#### To do
The response must be the exact lines from the line holding "Screen dimensions: 889x500" through the end of the entries, with no pictures and nothing else.

□ □ □ □ □

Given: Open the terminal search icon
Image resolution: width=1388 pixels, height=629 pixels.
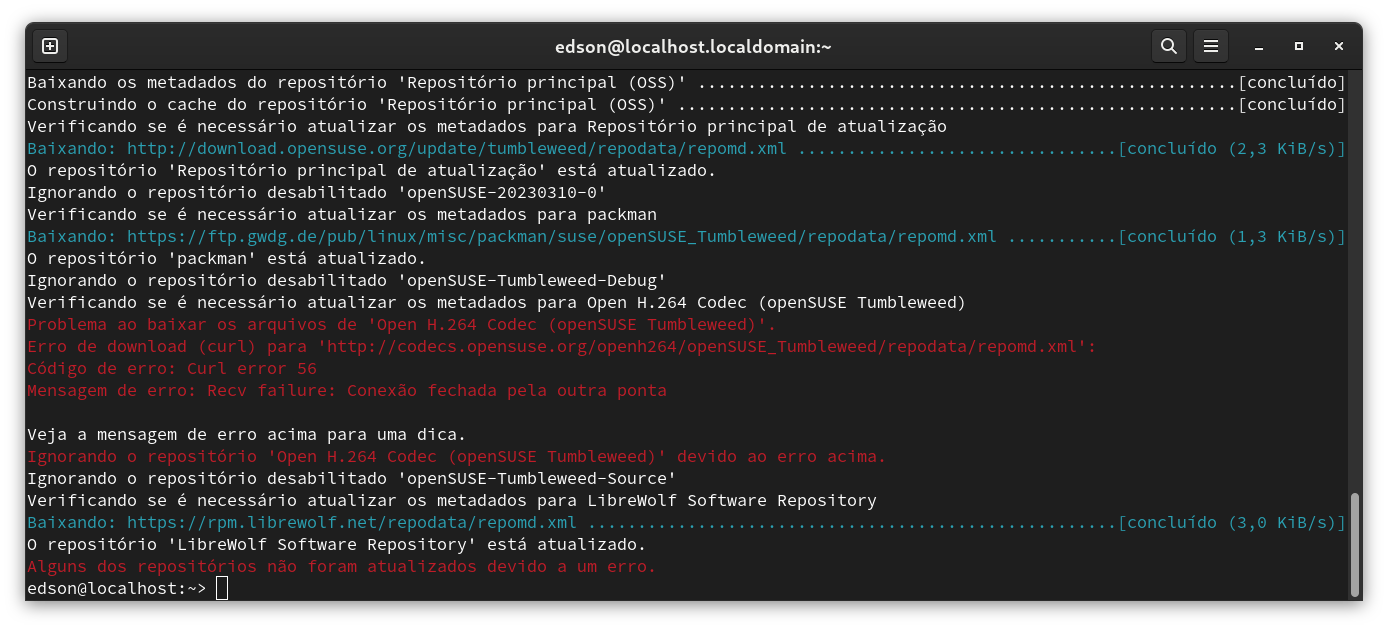Looking at the screenshot, I should (1168, 46).
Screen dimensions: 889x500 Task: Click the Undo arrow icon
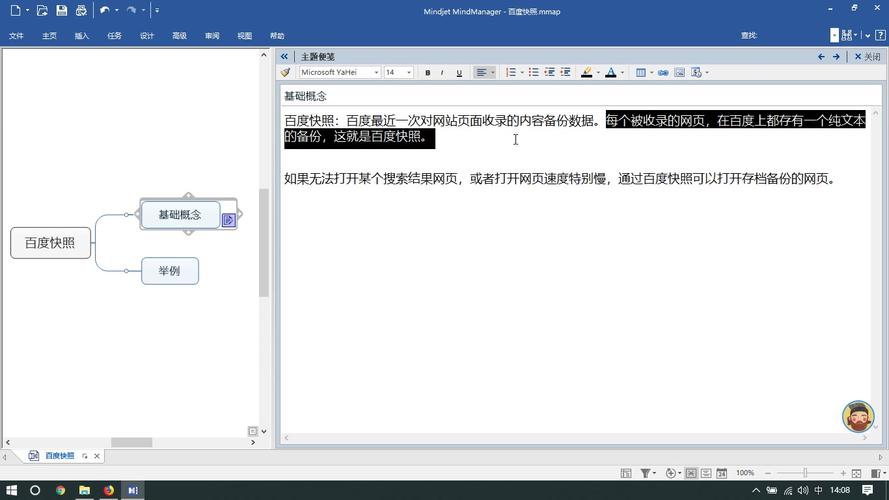point(105,11)
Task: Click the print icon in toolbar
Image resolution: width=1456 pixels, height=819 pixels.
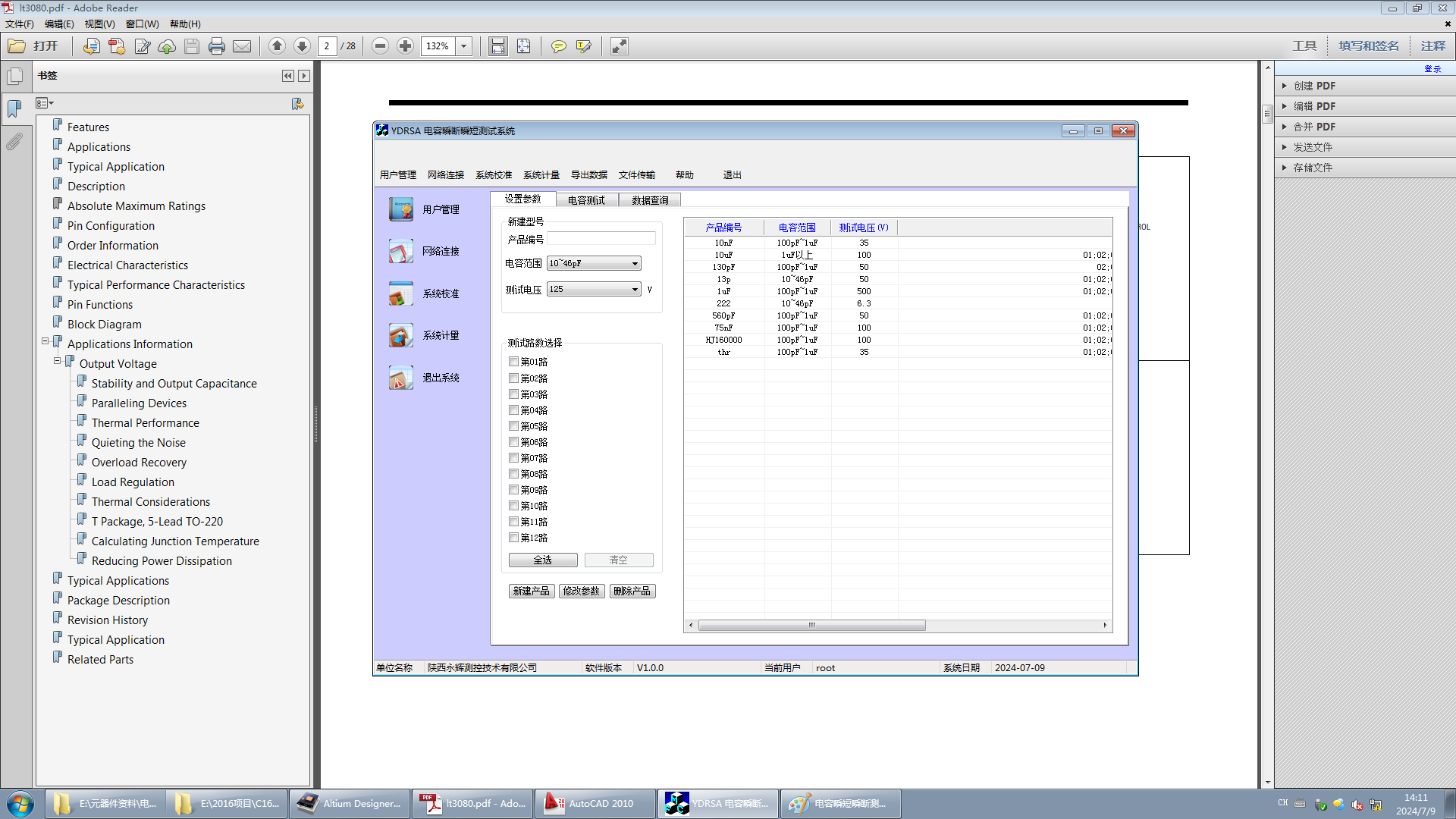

□ □ □ □ □

#### Answer area
Screen dimensions: 889x500 Task: Click the Undo arrow icon
point(105,11)
Task: Click the print icon in toolbar
Image resolution: width=1456 pixels, height=819 pixels.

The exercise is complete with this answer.